Here is an article with a lot of details about the scandalous sacking of a principal for using effective reading methods.

Heroic principal and disadvantaged fall victim to ed cultists. [...]


Published: January 16, 2005

Local News: Rockford
Approach to reading argued
The district’s instructional chief says direct instruction falls short in the long run.

By CARRIE WATTERS, Rockford Register Star

ROCKFORD — Lewis Lemon Principal Tiffany Parker was relieved of instructional duties last week for not implementing an approach to reading that new administrators ushered in this school year.

Parker’s removal was the flash point in a brewing battle over how children are taught to read, one of the most critical skills and also one of the most emotional parts of teaching.

Parents gathered at the school on Thursday to strategize how to protect a reading program they say works. “If the mountain needs to be moved, move it. But if it’s working, keep it,” said parent Tamara Watkins.

Lewis Lemon’s third-grade students did move a mountain of statistics that show a national scourge: minority and poor students persistently performing below their classmates. The west-side students, 80 percent black and nearly as many poor, came in second in the district behind King gifted students on the state reading test in 2003.


Thanks for that excerpt, Instructivist!

Maybe the families will win. Perhaps they should use the old tried and true methods of political persuasion--hanging comes to mind. In effigy, I mean. Or a hasty ride out of town on a rail. A railgun, I mean.

Young Tara will find great resources for remedial reading below. It really doesn't matter whether poor reading (dys lexia) is a disorder. It would be "treated" the same either way--teaching. see esp the second item at the url.

SET TASK 1 >> Set out as a numbered list the entries running from the line containing "Given: Enable Temperature" through the line containing "click(465, 179)", both included, and omit any blank lines.

DATASET RECORDS >>
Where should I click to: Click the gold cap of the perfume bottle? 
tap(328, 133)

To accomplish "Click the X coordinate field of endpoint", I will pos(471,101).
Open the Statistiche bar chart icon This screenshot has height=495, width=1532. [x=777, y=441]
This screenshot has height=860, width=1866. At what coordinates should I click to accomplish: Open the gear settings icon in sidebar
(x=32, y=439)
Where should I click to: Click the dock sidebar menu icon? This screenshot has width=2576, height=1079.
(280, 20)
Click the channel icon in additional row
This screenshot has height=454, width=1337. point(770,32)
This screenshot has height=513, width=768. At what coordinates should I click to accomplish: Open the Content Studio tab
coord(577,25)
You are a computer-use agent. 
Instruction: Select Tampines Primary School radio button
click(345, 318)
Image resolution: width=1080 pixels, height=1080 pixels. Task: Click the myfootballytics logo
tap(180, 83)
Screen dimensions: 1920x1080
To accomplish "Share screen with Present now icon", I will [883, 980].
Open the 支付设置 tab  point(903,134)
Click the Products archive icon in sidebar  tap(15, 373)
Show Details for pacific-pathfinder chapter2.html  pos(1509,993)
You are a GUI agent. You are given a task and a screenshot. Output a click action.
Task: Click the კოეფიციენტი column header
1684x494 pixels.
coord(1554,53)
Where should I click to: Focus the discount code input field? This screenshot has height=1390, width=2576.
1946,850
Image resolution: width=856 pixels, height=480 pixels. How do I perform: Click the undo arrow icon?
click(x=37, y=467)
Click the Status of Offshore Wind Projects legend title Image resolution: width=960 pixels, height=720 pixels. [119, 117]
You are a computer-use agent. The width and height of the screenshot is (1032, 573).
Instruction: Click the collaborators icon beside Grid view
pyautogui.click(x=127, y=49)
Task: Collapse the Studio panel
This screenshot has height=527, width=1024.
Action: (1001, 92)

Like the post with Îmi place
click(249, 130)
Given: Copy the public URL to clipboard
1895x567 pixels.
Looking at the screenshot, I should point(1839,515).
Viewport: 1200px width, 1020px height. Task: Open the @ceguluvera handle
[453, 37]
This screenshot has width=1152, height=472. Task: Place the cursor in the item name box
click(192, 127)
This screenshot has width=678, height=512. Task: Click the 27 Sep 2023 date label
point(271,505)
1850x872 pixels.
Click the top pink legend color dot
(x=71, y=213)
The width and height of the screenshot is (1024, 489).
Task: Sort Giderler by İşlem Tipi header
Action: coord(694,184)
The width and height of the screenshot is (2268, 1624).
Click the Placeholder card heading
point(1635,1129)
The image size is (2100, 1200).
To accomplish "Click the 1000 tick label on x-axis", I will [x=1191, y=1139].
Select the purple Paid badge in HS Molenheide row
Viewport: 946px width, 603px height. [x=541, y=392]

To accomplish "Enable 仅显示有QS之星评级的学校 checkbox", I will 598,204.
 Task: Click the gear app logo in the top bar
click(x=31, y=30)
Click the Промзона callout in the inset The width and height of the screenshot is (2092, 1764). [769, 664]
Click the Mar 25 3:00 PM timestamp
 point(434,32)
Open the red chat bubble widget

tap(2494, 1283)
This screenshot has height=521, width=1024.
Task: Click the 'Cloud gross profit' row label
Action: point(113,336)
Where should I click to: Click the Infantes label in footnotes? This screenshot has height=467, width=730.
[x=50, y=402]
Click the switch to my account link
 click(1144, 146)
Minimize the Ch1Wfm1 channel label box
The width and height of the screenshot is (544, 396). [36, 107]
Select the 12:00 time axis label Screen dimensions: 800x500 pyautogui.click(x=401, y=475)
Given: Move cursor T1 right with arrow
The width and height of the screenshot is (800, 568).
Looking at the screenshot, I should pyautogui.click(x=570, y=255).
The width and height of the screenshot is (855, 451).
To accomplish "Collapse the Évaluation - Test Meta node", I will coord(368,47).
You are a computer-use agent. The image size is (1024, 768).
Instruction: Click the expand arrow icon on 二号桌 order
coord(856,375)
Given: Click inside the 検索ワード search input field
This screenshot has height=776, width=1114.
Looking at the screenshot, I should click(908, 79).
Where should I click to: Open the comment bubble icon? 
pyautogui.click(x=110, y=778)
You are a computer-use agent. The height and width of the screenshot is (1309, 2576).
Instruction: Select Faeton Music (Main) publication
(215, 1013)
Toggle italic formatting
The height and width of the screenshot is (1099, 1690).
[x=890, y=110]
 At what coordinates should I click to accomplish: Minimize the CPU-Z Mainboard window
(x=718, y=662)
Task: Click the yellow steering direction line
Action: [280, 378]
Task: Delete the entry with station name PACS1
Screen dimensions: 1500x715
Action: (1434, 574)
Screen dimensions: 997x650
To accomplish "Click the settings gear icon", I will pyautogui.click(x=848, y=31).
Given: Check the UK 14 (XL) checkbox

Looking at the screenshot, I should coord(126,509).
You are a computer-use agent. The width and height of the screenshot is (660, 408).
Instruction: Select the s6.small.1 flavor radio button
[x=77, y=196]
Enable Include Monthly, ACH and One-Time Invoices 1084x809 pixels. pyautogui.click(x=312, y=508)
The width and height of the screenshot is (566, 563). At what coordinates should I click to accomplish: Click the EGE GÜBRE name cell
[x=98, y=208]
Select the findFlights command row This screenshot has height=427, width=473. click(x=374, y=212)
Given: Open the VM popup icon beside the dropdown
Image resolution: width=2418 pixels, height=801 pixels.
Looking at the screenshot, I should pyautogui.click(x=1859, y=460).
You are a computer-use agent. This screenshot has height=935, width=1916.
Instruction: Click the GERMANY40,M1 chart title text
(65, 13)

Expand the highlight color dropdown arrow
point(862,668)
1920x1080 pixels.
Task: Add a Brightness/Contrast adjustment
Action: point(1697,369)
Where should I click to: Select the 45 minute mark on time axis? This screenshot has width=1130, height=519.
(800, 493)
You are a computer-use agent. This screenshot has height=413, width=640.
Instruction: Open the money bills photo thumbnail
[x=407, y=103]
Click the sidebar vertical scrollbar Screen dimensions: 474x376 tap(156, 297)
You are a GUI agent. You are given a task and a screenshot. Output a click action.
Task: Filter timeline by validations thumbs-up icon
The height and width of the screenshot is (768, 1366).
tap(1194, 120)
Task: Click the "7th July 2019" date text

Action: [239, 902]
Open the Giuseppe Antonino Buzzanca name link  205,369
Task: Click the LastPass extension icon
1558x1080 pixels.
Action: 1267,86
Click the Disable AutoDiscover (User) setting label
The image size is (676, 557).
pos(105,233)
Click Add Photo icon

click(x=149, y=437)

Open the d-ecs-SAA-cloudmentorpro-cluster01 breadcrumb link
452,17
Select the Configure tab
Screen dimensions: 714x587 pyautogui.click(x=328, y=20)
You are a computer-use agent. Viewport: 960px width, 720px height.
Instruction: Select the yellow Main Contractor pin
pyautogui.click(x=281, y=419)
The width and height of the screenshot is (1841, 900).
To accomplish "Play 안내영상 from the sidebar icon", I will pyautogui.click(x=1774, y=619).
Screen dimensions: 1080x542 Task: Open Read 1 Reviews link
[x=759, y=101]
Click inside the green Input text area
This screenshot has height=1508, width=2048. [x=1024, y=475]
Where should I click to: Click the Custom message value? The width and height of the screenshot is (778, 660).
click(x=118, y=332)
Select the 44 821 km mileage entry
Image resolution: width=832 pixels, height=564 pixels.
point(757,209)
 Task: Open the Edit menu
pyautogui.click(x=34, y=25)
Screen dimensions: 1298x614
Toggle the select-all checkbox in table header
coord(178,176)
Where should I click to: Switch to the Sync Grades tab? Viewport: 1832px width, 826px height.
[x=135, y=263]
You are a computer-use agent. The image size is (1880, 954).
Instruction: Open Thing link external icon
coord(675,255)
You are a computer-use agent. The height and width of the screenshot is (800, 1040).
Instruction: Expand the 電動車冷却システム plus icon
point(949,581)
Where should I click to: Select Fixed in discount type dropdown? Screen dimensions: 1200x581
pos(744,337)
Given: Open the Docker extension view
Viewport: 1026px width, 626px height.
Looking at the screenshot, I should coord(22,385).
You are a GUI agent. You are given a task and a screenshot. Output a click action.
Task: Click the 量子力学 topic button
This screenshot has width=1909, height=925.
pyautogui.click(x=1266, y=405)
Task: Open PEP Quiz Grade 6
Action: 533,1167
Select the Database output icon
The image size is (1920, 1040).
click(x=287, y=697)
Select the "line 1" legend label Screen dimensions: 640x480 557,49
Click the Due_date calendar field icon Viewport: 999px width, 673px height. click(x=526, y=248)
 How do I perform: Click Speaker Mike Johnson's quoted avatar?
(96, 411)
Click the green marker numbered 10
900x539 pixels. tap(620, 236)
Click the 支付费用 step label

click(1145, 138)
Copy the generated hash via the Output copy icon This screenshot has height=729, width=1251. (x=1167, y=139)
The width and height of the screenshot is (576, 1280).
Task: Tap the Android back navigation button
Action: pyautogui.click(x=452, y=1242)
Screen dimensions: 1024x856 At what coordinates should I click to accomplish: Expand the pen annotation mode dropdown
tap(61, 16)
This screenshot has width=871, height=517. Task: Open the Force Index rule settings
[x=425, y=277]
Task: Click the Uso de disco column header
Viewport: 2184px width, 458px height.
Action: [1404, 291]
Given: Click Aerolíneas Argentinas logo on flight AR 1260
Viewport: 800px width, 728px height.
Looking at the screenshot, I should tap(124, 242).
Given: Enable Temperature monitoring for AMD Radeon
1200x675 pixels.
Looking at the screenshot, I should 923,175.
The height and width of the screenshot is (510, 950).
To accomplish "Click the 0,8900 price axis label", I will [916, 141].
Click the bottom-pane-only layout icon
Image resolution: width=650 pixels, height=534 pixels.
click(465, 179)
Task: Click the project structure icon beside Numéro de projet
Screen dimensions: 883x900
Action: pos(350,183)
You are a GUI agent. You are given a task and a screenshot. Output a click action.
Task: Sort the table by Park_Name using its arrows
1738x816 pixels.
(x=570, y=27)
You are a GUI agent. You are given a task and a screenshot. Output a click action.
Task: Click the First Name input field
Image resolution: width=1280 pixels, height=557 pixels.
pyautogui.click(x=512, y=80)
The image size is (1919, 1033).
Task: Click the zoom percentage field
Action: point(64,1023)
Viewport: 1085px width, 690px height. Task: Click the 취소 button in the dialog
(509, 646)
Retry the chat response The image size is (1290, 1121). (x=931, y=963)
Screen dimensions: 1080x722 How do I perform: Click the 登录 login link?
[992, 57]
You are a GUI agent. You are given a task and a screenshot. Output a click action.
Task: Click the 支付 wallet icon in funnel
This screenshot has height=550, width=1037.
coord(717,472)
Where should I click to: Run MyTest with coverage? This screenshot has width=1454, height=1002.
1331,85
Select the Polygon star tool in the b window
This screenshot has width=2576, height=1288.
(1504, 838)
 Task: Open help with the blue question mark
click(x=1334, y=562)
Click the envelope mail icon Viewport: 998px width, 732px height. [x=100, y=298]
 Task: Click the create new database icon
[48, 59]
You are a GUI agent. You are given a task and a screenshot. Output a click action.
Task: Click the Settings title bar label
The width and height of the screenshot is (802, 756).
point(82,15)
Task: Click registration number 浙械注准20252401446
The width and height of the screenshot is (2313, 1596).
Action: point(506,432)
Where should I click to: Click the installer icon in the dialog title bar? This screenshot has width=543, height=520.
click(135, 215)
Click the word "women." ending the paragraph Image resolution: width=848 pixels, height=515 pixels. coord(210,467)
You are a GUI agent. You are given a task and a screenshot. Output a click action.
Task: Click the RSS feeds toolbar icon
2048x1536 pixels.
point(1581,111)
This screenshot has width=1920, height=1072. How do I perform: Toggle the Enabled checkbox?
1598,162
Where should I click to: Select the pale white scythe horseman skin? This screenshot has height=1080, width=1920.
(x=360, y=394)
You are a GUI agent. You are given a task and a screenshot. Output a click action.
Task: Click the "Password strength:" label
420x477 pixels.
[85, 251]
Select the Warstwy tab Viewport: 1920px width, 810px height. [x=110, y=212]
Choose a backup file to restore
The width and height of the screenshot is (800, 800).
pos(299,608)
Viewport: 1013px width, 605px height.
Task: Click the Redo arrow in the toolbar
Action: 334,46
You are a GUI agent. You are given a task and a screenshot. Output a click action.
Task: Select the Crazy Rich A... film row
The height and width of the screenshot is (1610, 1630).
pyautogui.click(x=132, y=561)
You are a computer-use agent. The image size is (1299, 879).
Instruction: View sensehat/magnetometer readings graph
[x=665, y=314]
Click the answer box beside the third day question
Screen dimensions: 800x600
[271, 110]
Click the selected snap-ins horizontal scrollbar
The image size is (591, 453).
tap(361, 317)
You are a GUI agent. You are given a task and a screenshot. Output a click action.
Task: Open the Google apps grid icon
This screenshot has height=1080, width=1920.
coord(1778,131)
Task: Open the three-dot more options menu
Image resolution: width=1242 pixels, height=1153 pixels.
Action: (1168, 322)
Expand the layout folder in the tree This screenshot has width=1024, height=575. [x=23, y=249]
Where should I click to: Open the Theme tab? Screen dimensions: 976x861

SET TASK 2 >> Repeat word for word the part of the reading-method post that opens with the words containing "Lewis Lemon’s third-grade" and closes with "that excerpt, Instructivist!".

COMPLETE OUTPUT 1 >>
1. Given: Enable Temperature monitoring for AMD Radeon
2. 1200x675 pixels.
3. Looking at the screenshot, I should 923,175.
4. The height and width of the screenshot is (510, 950).
5. To accomplish "Click the 0,8900 price axis label", I will [916, 141].
6. Click the bottom-pane-only layout icon
7. Image resolution: width=650 pixels, height=534 pixels.
8. click(465, 179)

COMPLETE OUTPUT 2 >>
Lewis Lemon’s third-grade students did move a mountain of statistics that show a national scourge: minority and poor students persistently performing below their classmates. The west-side students, 80 percent black and nearly as many poor, came in second in the district behind King gifted students on the state reading test in 2003.


Thanks for that excerpt, Instructivist!